In the Java days, we tended to write everything, there was hardly any reuse, the only thing we reused, was maybe you could rewrite like x, you might have a stream library STL, but pretty much people used to write everything themselves on every project. The world's changed quite a lot now, we are integrating software components more than actually writing them. So the requirement for a systems programming language is kind of decreasing slightly and the need for more of a glue, duct tape kind of thing is increasing with time. Most projects I work on now, we're reusing 80-90% of all the codebases is just reuse, be it spring, hibernate, tapestry, plus the JDK as well.

The main requirements that was set for Groovy, which were never particularly articulated terribly well, or documented, which is the way on lots of open source projects. Was really that, it's an attempt to make something that's pretty much like a high level language, or scripting language, like Ruby or Python or Dylan. Dylan is probably one of the closest. A lisp guy would probably just say we're reinventing lisp again, which is fine as well. The main idea is it's got to map cleanly to Java bytecode. It needs to work with Java APIs and Java Objects. The root of all the object trees is java.lang.Object.

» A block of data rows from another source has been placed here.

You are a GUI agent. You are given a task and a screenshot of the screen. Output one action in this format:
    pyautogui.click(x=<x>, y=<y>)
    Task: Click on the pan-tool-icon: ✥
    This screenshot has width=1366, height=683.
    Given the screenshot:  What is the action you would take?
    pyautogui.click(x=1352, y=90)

We want it to be a Java friendly syntax, now we can divert from Java, we don't have to be backwards compatible, in fact, we can't be really. There are a few smelly parts in Java, like equals, the == sign means different things depending on whether your using a primitive type or an Object type. So as soon as you go into dynamic typed world, and you've no idea whether it is an int or an Integer, it's pretty hard in a dynamic language to know the difference between the two. So == means comparisons for primitive types, it means identity for Object types. One of the first bugs I hit, and I hit it all the time, is writing x == 3, which we just naturally do without thinking in Java, and expect that to be a comparison. Hardly anybody puts == with Object types, because you hardly ever want to do identity based comparison. I think once in the last ten years, I've done an identity based comparison, it's not something that people really do, it's very rare.

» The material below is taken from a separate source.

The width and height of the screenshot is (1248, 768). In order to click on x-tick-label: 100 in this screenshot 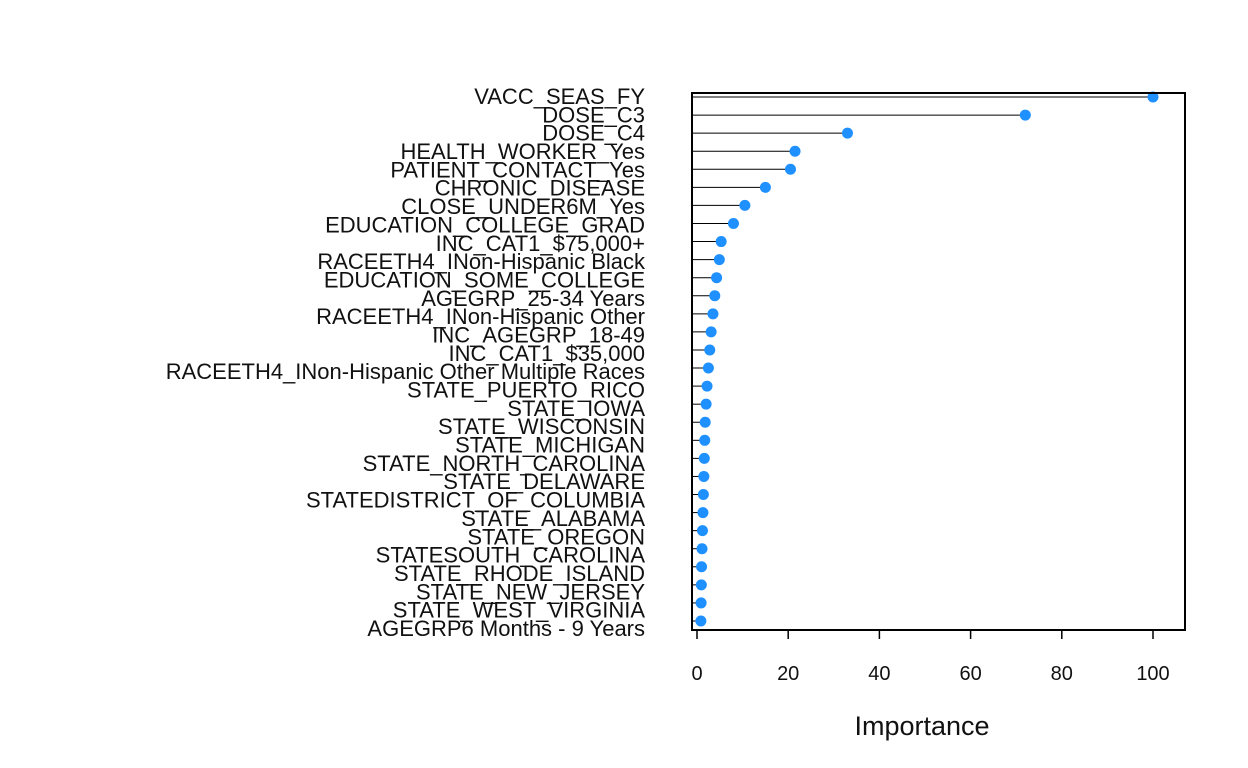, I will do `click(1152, 674)`.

So because we made that change, we pretty much can't be backwards compatible with Java, because we made that little, subtle change. == always means equality, which is what people always really mean anyway. So we can't be completely 100% backwards compatible, but the idea is to be fairly looky likey. The ultimate vision would be to be able to cut and paste Java code in your IDE straight to Groovy script. It can hopefully take out most of the crap you type, be a little bit more concise, but we're trying to be Java like, but not necessarily 100% compatible. And basically just sit on top of J2SE.

So a quick glance, if you wanted to in a very brief way, say what is Groovy. One of the first things, I remember I was going on holiday for a weekend, and the plane was late, so I thought, what shall I do, my wife went shopping, because she loves shopping, so I thought "Oh there's an internet cafe, let me go to browse.' And I couldn't think of much to read, so I thought "hey, I'll learn python". Bit of a geek and it's quite sad, but hey I'll learn python. So I sat there for a couple of hours and thought "you know what, this is kind of nice, I can create, in a tiny amount of text, a collection, a dictionary, I can add stuff to it, sort it, search it, do all that stuff". We work with collections and beans and whatever all the time, and it was kind of embarrassing that Java is so verbose for doing something so trivial as making a List of Objects. The whole difference between arrays and Lists, it makes you feel a bit dirty when you see what it should be like. So that was the first thing to get right, working nicely with beans and collections.

Closures are one of those things that take you a little time to realize why they're good, but once you've seen them you just love them. For me the best bit of closures is working with resources, whether that's files, databases, message brokers. I only really realized this when we started implementing closures, with IO. Doing something as trivial as loading a file, and processing it line by line and making sure you close the file properly if an exception occurs is surprisingly hard to do with one resource.